Al día siguiente proseguimos con nuestro recorrido misionero y llegamos al pueblo de El Seibo, en un quejoso y ruidoso automóvil. Dios nos dio otro precioso culto y al siguiente día proseguimos a San Pedro de Macoris. En esta ciudad tuvimos que permanecer algunos días por falta de medios para proseguir. Desde San Pedro de Macoris regresamos a la capital, concluyendo nuestra jornada misionera, en la cual Dios salvó almas, sanó enfermos, obró milagros, libertó cautivos, bautizó en el Espíritu Santo.

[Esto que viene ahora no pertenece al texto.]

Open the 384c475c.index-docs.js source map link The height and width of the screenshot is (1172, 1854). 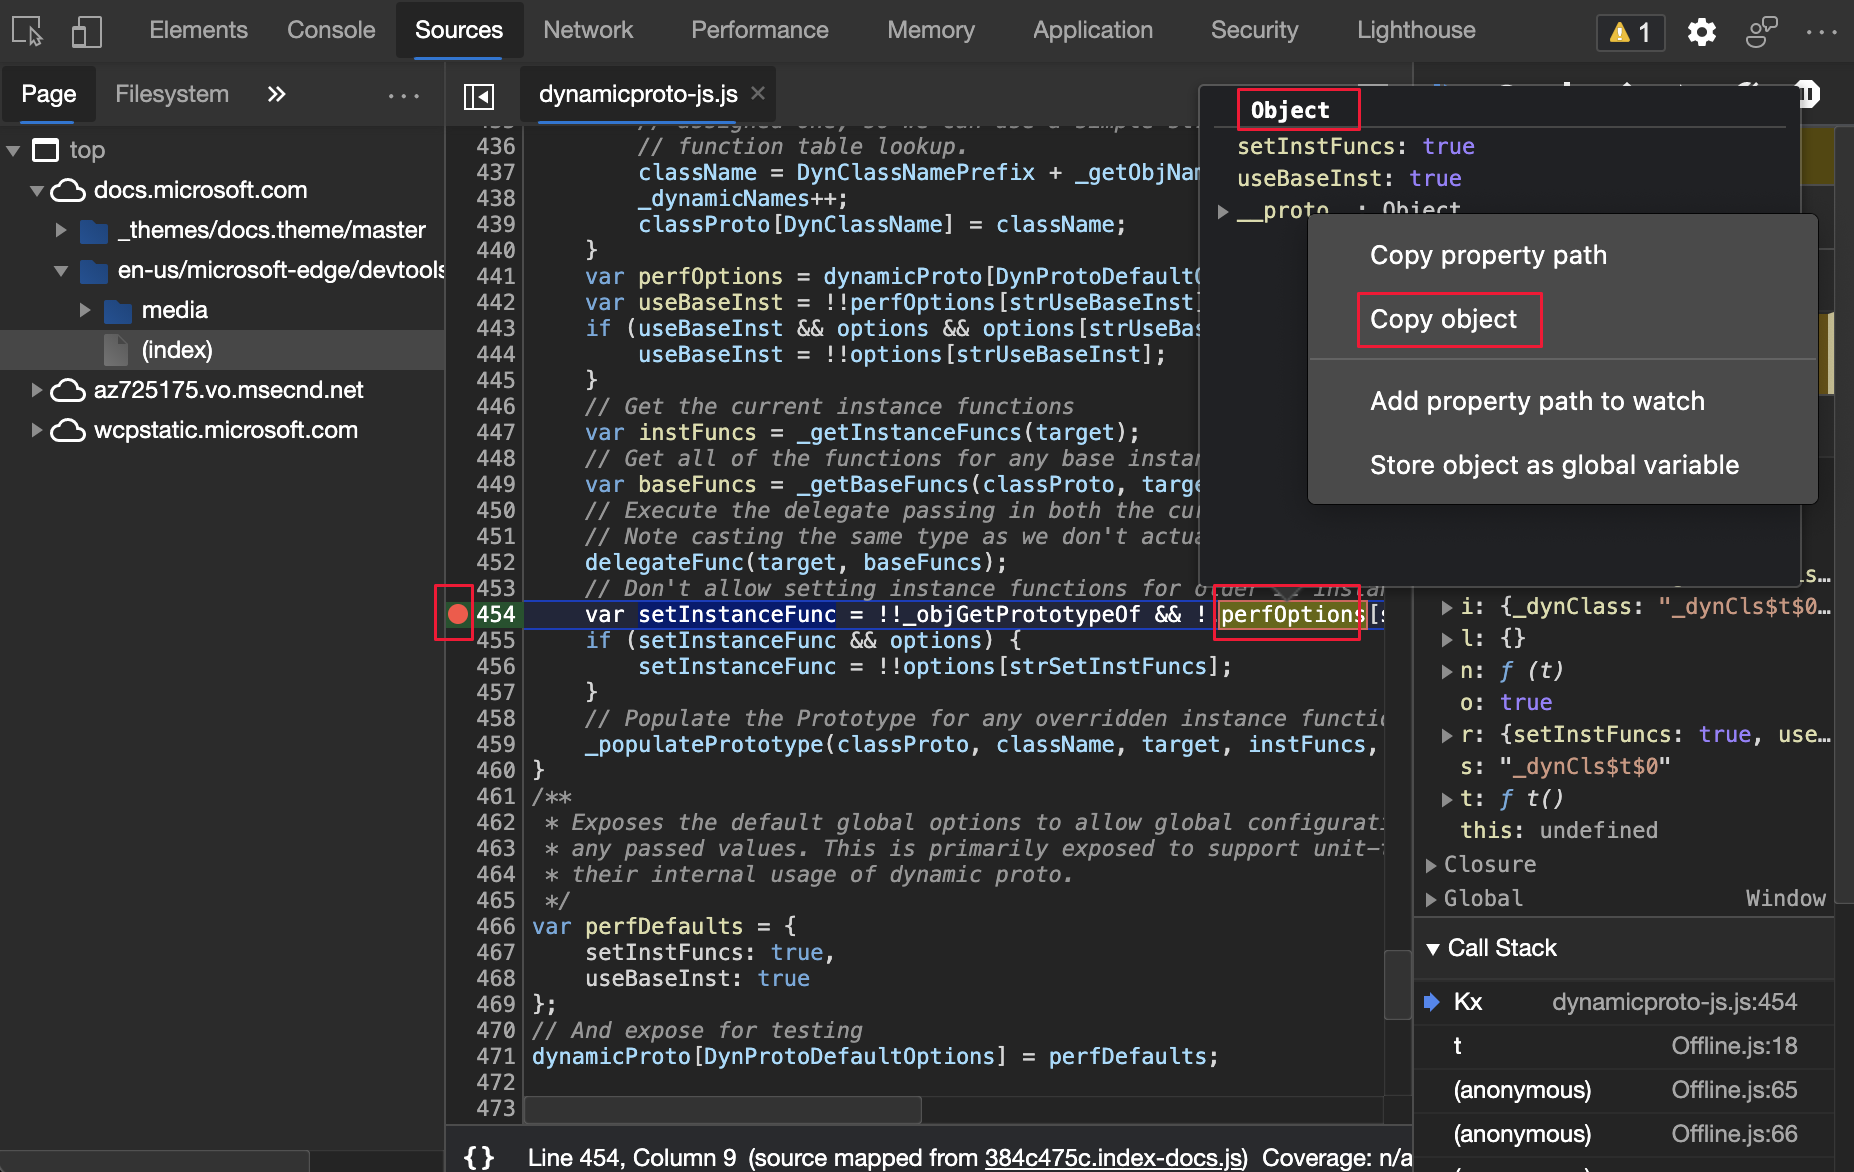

Esa noche de octubre de 1943, en Santo Domingo (entonces ciudad Trujillo), República Dominicana, después de predicar y almas venir al Señor, entre estos un hombre tan borracho, que no podía pasar con sus pies, pero se arrastraba por el piso como un gusano, y se ayudaba con las patas de las bancas, hasta llegar al altar. Oré por las almas que estaban en pie. Bajé de la plataforma, le hablé al oído del borracho, le invité a aceptar al Señor como su Salvador y Libertador, y respondió afirmativamente moviendo la cabeza. Al instante desapareció la borrachera, y aun su peste a borrachera desapareció. Se puso en pie, testificó, y siguió sirviendo al Señor.

Después del culto y de haber orado y glorificado al Señor, me retiré al descanso. Mi amada esposa yacía en cama. En la tarde, de ese día, había perdido nuestro primer hijito varón a causa de los viajes misioneros en la República Dominicana; kilómetros a pie, subiendo y bajando en vagones cargados de caña aun en movimiento, en carretas de bueyes, dando tumbos y saltos de lado a lado por causa del camino accidentado.

Y ya que estábamos acostados para el sueño reparador, comenzaron a lanzar pedradas contra la puerta que daba a la acera de la calle. Me levanté, abrí una pequeña ventana que la puerta tenía, y al hacerlo me lanzaron un enorme sapo en mi rostro, pero no me tocó. Abrí la puerta, salí a la acera, y el cabecilla de una turba comenzó a tirarme golpes con sus puños, pero nunca pudo tocarme, aunque nunca he boxeado ni peleado con nadie.

Le dije: “Mira, yo no voy a descender al lugar donde tú estás; quisiera que Dios te levantara al lugar donde Dios me ha puesto”. Pero él no entendía esto, y seguía tirando golpes. En ese momento veo que del parque oscuro al otro lado de la calle salió una turba, como de diez hombres, para unirse al cabecilla, y todos impulsados por Satanás. Cuando vi la turba que se aproximaba y noté sus intenciones, le dije al cabecilla que seguía lanzándome golpes: “Hijo del diablo, el Señor te reprenda”. Al instante el hombre perdió sus fuerzas, se le doblaron las rodillas y logró agarrarse a un poste de energía eléctrica, y allí quedó.

Cuando el resto de la turba vio a su líder agarrado al poste, cambiaron de rumbo y caminaron calle abajo. Yo les seguí a paso más rápido que el de ellos. Cuando notaron que yo iba detrás de ellos, arrancaron a correr, y también arranqué a correr detrás de ellos. En la próxima esquina de calle se perdieron en la oscuridad, y yo regresé tranquilamente. Cuando llegué, el hombre todavía estaba agarrado, pegado al poste. Yo no lo golpeé, ni lo toqué, pues lo hizo Dios, o un ángel enviado por Él; dejé que el Señor lo despegara del poste cuando Él quisiera, y entré a descansar.

En Su Santa Palabra, el Dios Todopoderoso, me ha dicho, y lo he hecho mío: “A sus ángeles mandará acerca de ti, que te guarden en todos tus caminos. En las manos te llevarán, para que tu pie no tropiece en piedra. Sobre el león y el áspid pisarás; hollarás al cachorro del león y al dragón. Por cuanto en mí ha puesto su amor, yo también lo libraré. Le pondré en alto, por cuanto ha conocido mi nombre”. (Sal. 91:11-14).